We saw a variety and depth in the female characters in Wilde’s An Ideal Husband, specifically through Lady Chiltern and Mrs. Cheveley,but I did not find this to be the case in The Importance of Being Earnest. Granted, Mrs. Cheveley and Lady Chiltern drive much of the plot in their play, the supporting characters of Cecily and Gwendolen in The Importance of Being Earnest, are one-dimensional. Cecily and Gwendolen are the beautiful love interests of Algernon and Jack, respectively. Cecily is arguably developed more than Gwendolen, particularly in the scenes where she describes her diary entries about her engagement to Algernon, or ‘Earnest’. When he proposes to her, she exclaims, “Oh you have made me make a blot! And yours is the only real proposal I have ever had in all my life. I should like to have it entered neatly” (394). She takes her diary very seriously, but this aptitude for writing serves to emphasize her foolishness and absurdity. Both Cecily and Gwendolen are easily placated by their fiancé’s justifications for lying to them, and eventually come to call each other “sister,” like Jack predicted earlier on.

            A similarity between the women in the two plays is how they praise men. Specifically, Cecily exclaims, “How absurd to talk of the equality of the sexes! Where questions of self-sacrifice are concerned, men are infinitely beyond us,” to which Cecily replies, “They have moments of physical courage of which we women know absolutely nothing” (407). These lines reminded me of when Lady Chiltern finally accepts her husband’s role in the government and talks about how men’s lives are more valuable than women’s. Maybe my perspective as a modern reader is clouding my approach to these texts, but it seems ridiculous how these female characters praise the obviously flawed male characters, specifically in instances where they have wronged them. Is Wilde once again poking fun at the dynamics of the upper classes of society, particularly where women are involved, or does he subscribe to the idea that women are truly the inferior sex? I would also be interested as to what others think of Lady Bracknell and Miss Prism. How do they resist or uphold the gender dynamics presented by the other characters?

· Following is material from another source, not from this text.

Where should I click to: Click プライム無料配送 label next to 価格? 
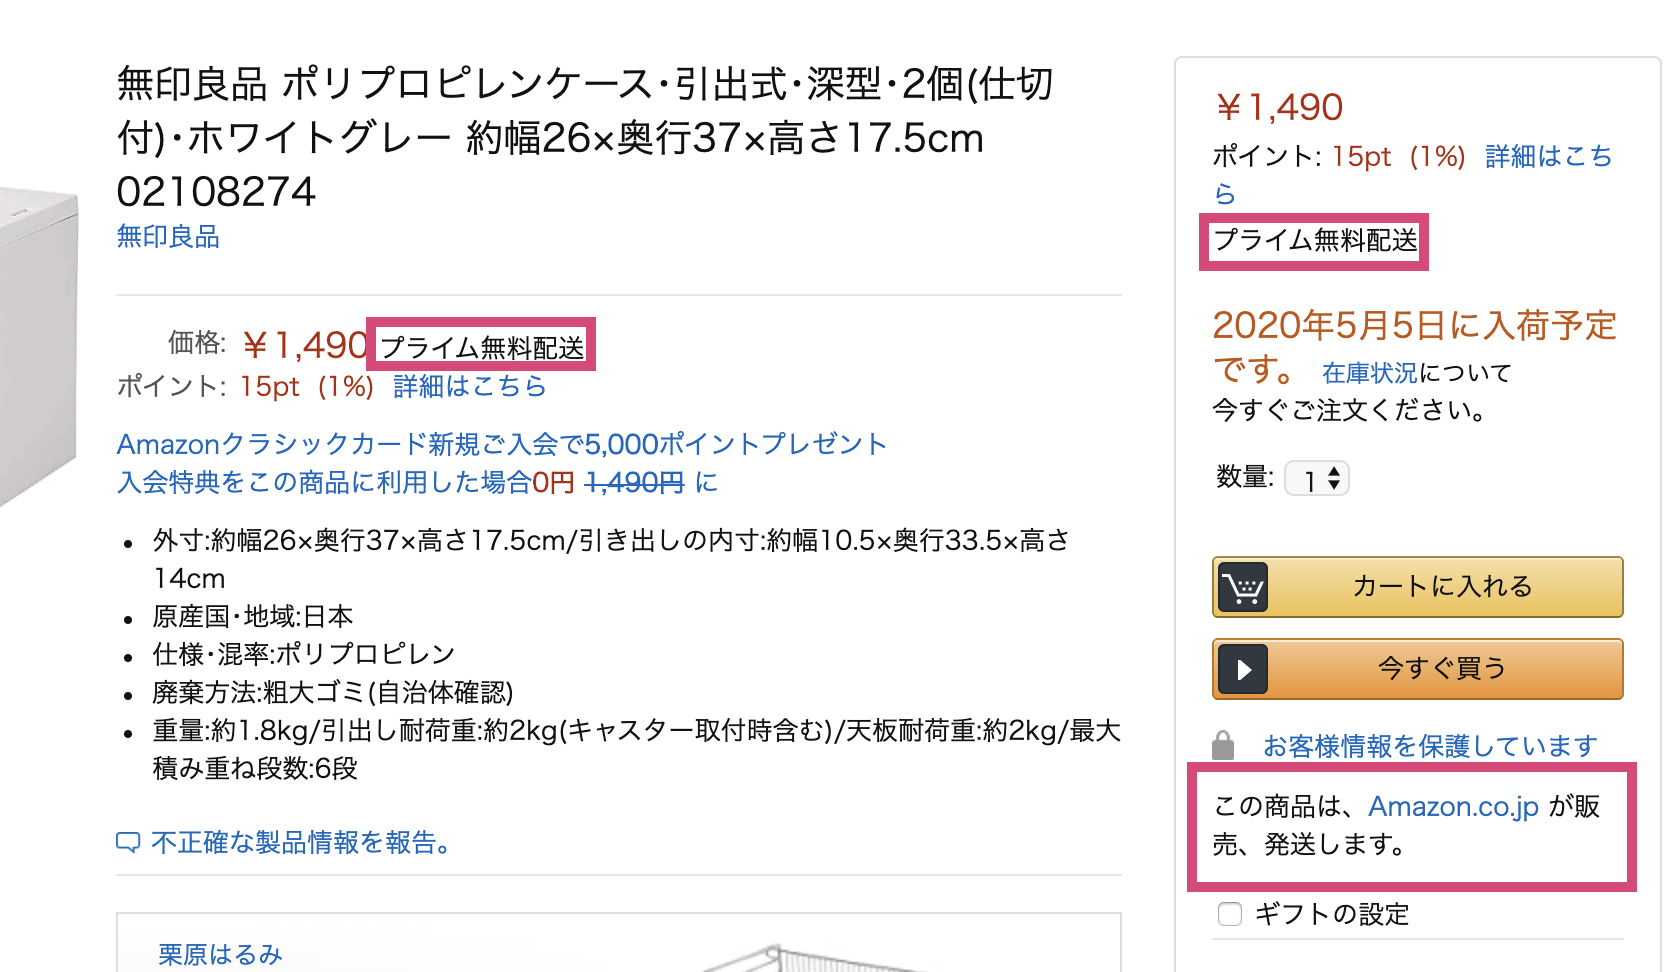482,347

“The Decadent Movement in Literature” and “The Critic as Artist”

I’ve had an interest in the life and works of Oscar Wilde for a while, but I had never read any of his works until taking this class. I found the essays of the Decadent writers to be challenging, yet interesting, and I appreciate the wit and humor of the works of Wilde we’ve read so far. However, there’s a common feature in the Decadent writers’ and Wilde’s works that bothers me immensely: the blatant classism. 

I didn’t think that classism and elitism would be such a common occurrence in these writings, but it is such a glaring feature in some of these writings that it sours my opinion on the work as a whole, even if the work manages to make some good points in other places. For instance, in Arthur Symons’ “The Decadent Movement in Literature,” he speaks highly of the French poet  Mallarmé and his style of writing. Symons also speaks of how Mallarmé “always looked with intense disdain on the indiscriminate accident of universal suffrage. He has wished neither to be read nor to be understood by the bourgeois intelligence, and it is with some deliberateness of intention that he has made both issues impossible.” In this statement, Symons makes it seem as if only the aristocracy are worthy of comprehending Mallarmé’s works, and that the intelligence of the middle class will always be lacking. This is such an annoying sentiment to me. It just seems ridiculous to deliberately make your writing more complicated so that people you arbitrarily deem unworthy can’t understand it. It also seems like a way to shield yourself from criticism because if someone were to critique your writing for being difficult and overwrought, you can just say that they’re just too pedestrian to truly get it.

This classism is also glaring in “The Critic as Artist.” In the dialogue, Gilbert states, “Since the introduction of printing, and the fatal development of the habit of reading amongst the lower and middle classes of this country, there has been a tendency in literature to appeal more to the eye, and less and less to the ear.” The use of the words “fatal development” in regards to literacy becoming more widespread is particularly egregious to me. The entirety of this work centers around the importance of the impression of art on the viewer. However, since middle and lower class people reading is apparently a “fatal development,” this work makes it seem like only people whose opinion on art matters are members of the aristocracy. 

“The Critic as Artist” posits that art will stagnate if it’s created without criticism, however, I would also like to add that art will stagnate if only the elite are allowed to create and critique art. Letting a variety of different people with different opinions create and critique art is beneficial for its development.